My father and I exchanged a glance, and then I was on my way out of the kitchen and into the living room with him following more slowly behind me.
It was indeed Zach in the foyer space, looking uncomfortable with his hands in his pants pockets as my parents’ dinner guests looked on curiously from their seats on the living room couch. “I’m sorry, Mrs. Garrett, I didn’t realize you had company….” He broke off when he saw me, and some of the tenseness in his face relaxed. “Lane.”
My throat was too tight to speak, but I nodded. Zach’s eyes went past me to where my father stood by the kitchen door, arms crossed over his chest. I saw Zach steel himself and take a breath.

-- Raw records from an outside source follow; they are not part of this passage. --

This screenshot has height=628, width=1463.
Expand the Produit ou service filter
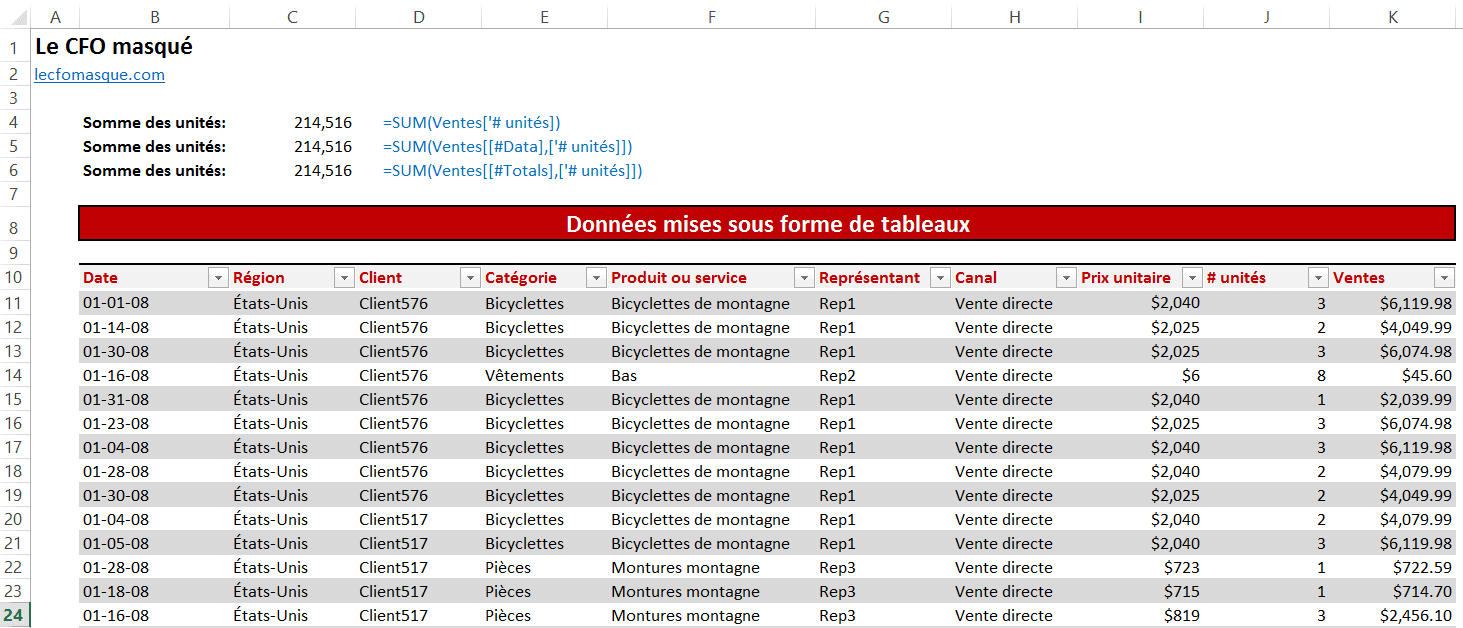tap(803, 278)
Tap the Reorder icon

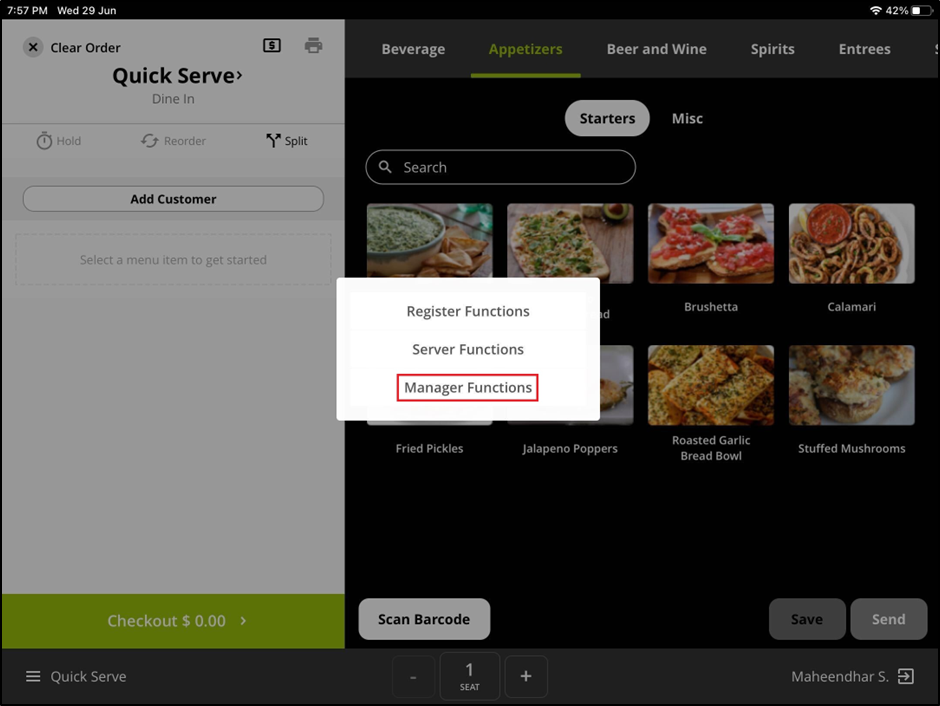tap(149, 141)
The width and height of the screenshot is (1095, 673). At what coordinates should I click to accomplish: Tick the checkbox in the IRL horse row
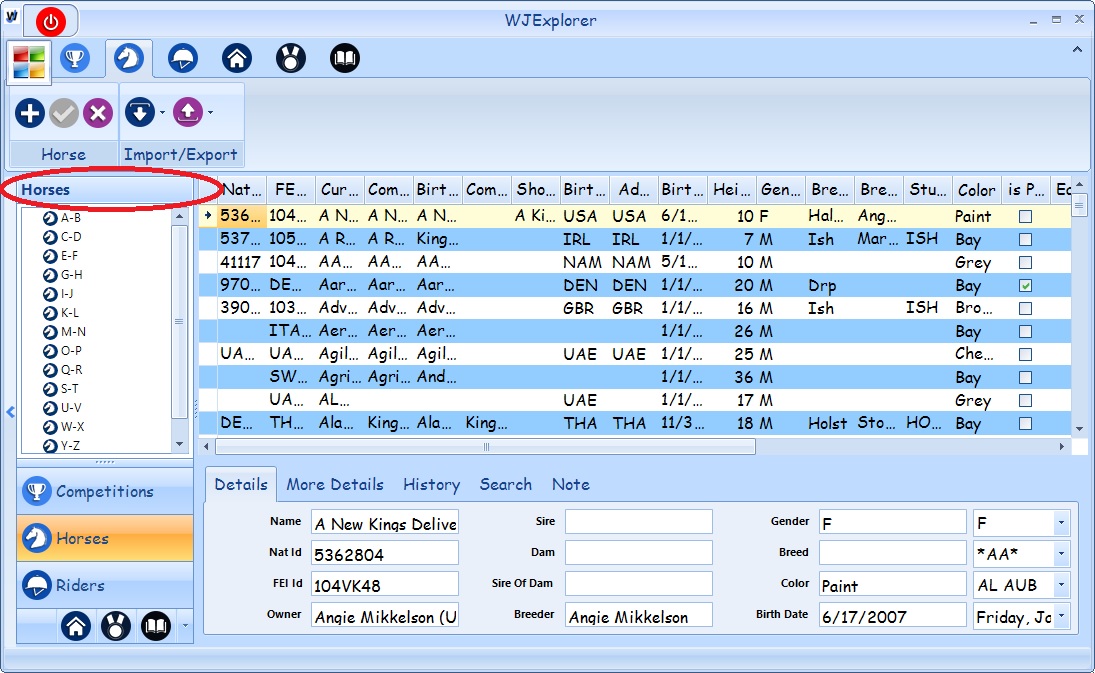[x=1025, y=240]
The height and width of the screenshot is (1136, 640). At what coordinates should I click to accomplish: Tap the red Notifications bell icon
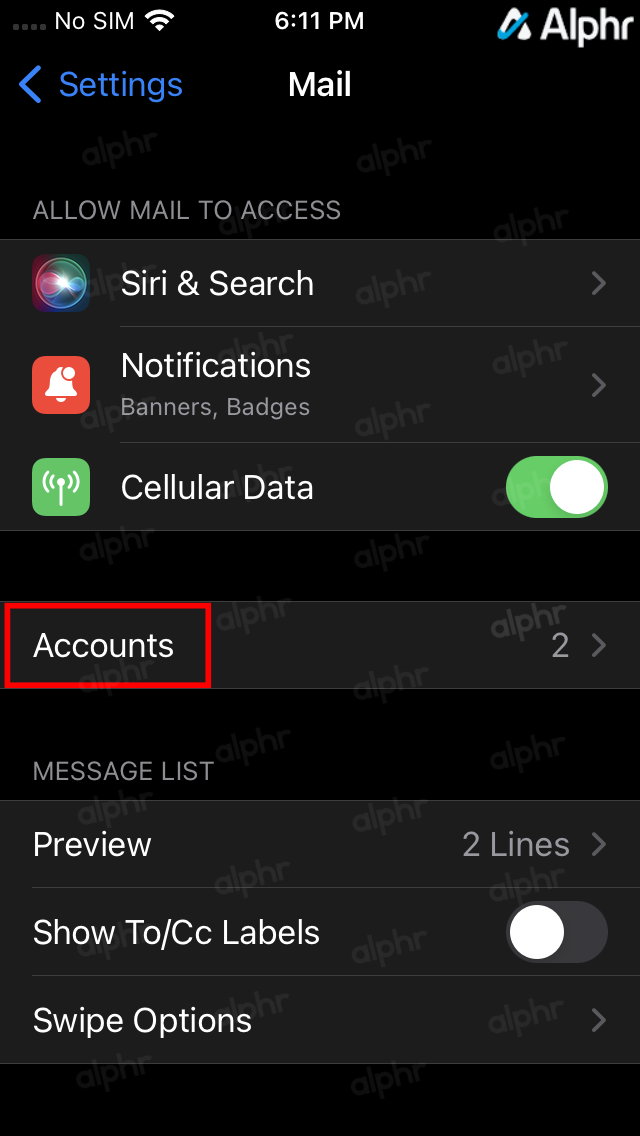[61, 385]
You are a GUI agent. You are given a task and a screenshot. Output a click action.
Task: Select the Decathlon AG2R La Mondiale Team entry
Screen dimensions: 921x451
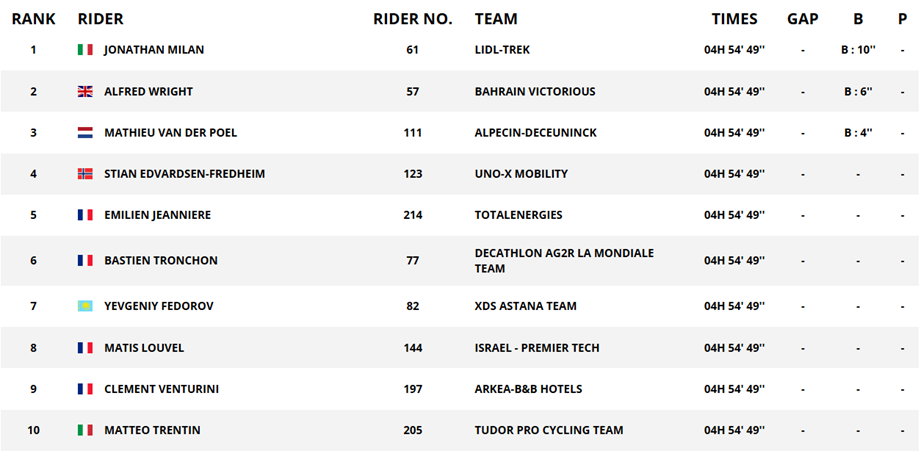pyautogui.click(x=564, y=260)
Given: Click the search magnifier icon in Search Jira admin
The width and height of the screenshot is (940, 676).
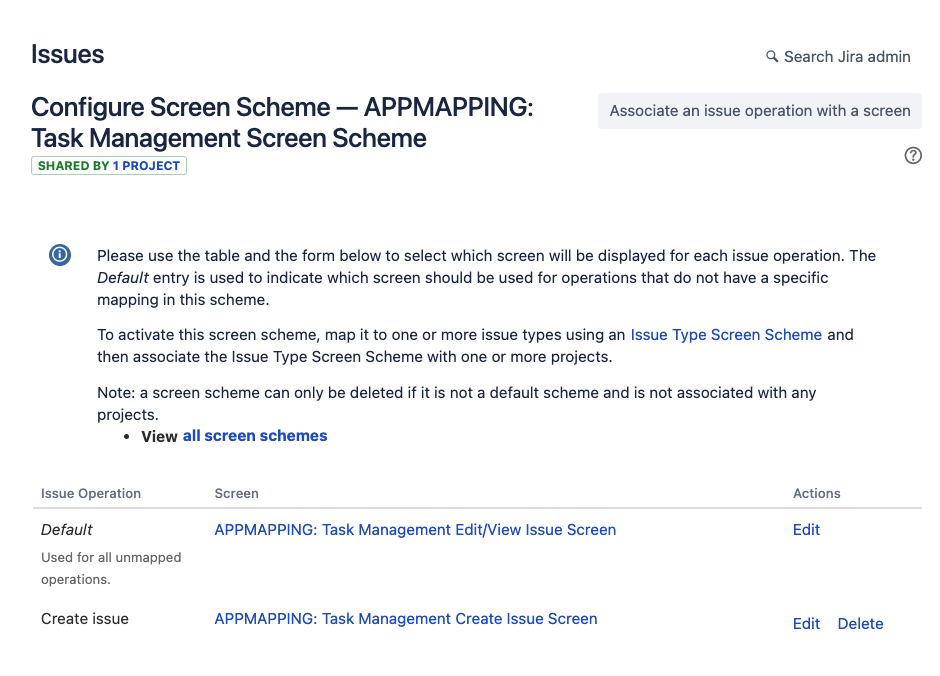Looking at the screenshot, I should click(770, 57).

“Sir,” Zach said, a little clipped. “I realize this isn’t the best time to do this, but it needs to be said.” He sounded nervous, but determined. “I know you don’t approve of me dating your son. I wish you didn’t feel that way, and I think you’re wrong, but I realized these last few days that I can’t wait on your blessing. Because I happen to love your son.”
Time stopped. It felt like everyone in the room was holding their breath, and none more than me. I replayed the words in my head. Had he actually said…?
At my father’s silence, Zach continued, “Obviously Lane might not feel the same, but that’s up to him to decide. I came here to tell you that I have no intention of backing off just because you don’t think I’m good enough for him.”